Task set>
a. Please answer these questions from the review comment, one line each:
(i) Which two existing works does the proposal aim to extend?
(ii) Which section explains the differences from those works?
(iii) Which research question concerns the simultaneous use of both text and knowledge bases?
b. Decide whether each statement agrees with the review comment, answering yes or no and quoting the words that settle it:
(i) The proposed system draws on both free text and a knowledge base.
(ii) The reviewer claims expertise in the field.
(iii) The reviewer regards RQ3, as formulated, as a research question.

Page extract>
Review Comment:
The paper proposes a question-answering system for multi-hop questions by leveraging both free text and a knowledge base as sources of information.
===== Originality =====
I am not an expert of the field and from my comprehension of the paper, it is difficult to assess the originality of this work. The work proposal is to extend the sota works PullNet and MDR but it is not clear whether the implemented extension regards just technicalities or strong scientific principles that can be used by other researchers. These differences are explained in Section 4.1.2, but for non-expert readers it is difficult to discern the technicalities from the scientific principles. Neither the RQs are clear. It seems to me that question decomposition (RQ1) has already been studied, as well as the simultaneous use of both text and knowledge bases (RQ4), see the hybrid methods in the related work. The same holds for RQ3: the extraction of the intermediate answers has already been studied by multi-hop systems. Moreover, with this formulation, RQ3 is not a research question. In addition, Section 4 states that “The present study provides a solution by integrating the three considered axes to balance the accuracy and the efficiency, while extracting the answer from both sources, considering the constraints stated in the question.” However, it seems to me that this is already done by PullNet and MDR.

Given information>
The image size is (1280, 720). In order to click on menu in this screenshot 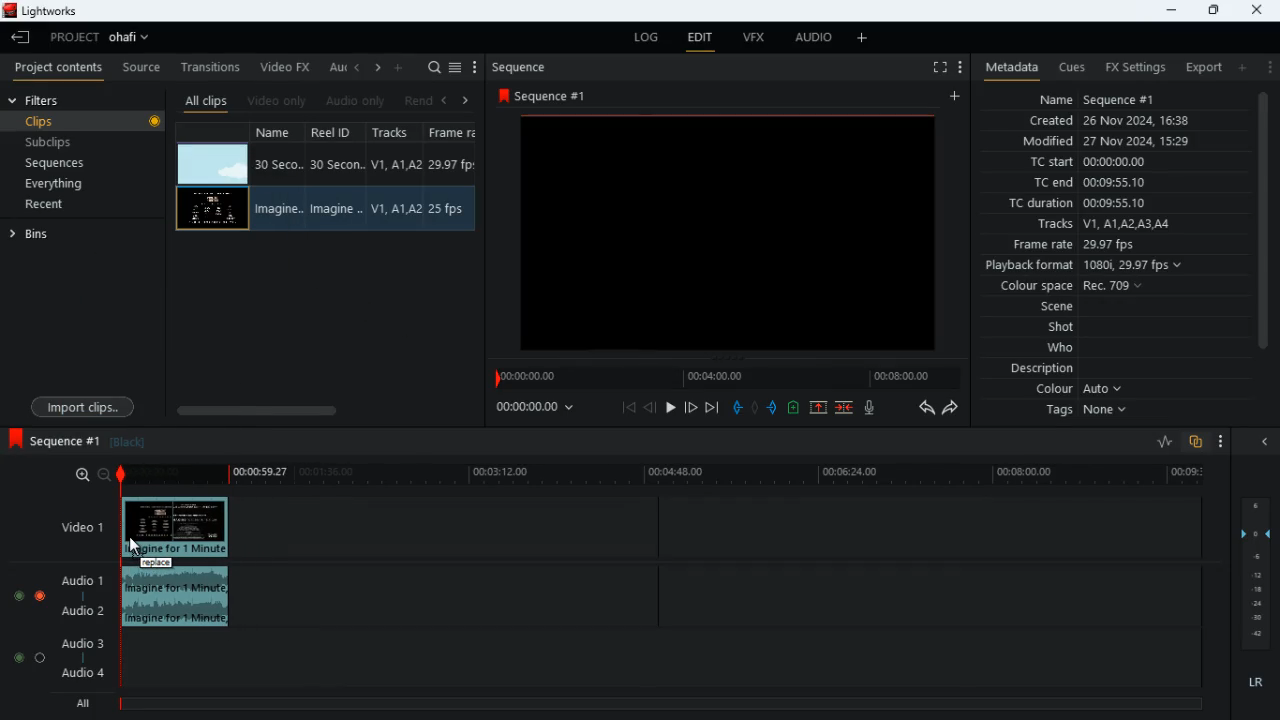, I will do `click(475, 68)`.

Set of answers>
a.
(i) PullNet and MDR
(ii) Section 4.1.2
(iii) RQ4

b.
(i) Yes: "by leveraging both free text and a knowledge base as sources of information"
(ii) No: "I am not an expert of the field"
(iii) No: "with this formulation, RQ3 is not a research question"